Supplied data:
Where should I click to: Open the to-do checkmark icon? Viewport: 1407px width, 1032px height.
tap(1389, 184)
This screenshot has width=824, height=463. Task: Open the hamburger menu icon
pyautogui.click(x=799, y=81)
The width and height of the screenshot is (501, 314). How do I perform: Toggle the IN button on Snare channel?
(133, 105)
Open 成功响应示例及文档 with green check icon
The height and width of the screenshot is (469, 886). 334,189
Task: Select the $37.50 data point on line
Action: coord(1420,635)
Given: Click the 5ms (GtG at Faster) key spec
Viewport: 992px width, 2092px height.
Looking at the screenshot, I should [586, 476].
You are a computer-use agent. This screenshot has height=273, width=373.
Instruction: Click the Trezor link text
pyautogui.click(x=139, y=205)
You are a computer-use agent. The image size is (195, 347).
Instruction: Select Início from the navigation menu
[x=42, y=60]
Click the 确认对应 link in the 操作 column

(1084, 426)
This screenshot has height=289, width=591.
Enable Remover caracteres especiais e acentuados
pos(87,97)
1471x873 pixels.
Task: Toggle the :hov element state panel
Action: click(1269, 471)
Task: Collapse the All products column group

Your objective:
Render the data as a JSON list of strings, one string per line with blank lines omitted, starting at the line that contains "This screenshot has height=289, width=591." and continuing through the last line of the data.

Correct answer:
[
  "This screenshot has height=289, width=591.",
  "Enable Remover caracteres especiais e acentuados",
  "pos(87,97)",
  "1471x873 pixels.",
  "Task: Toggle the :hov element state panel",
  "Action: click(1269, 471)",
  "Task: Collapse the All products column group"
]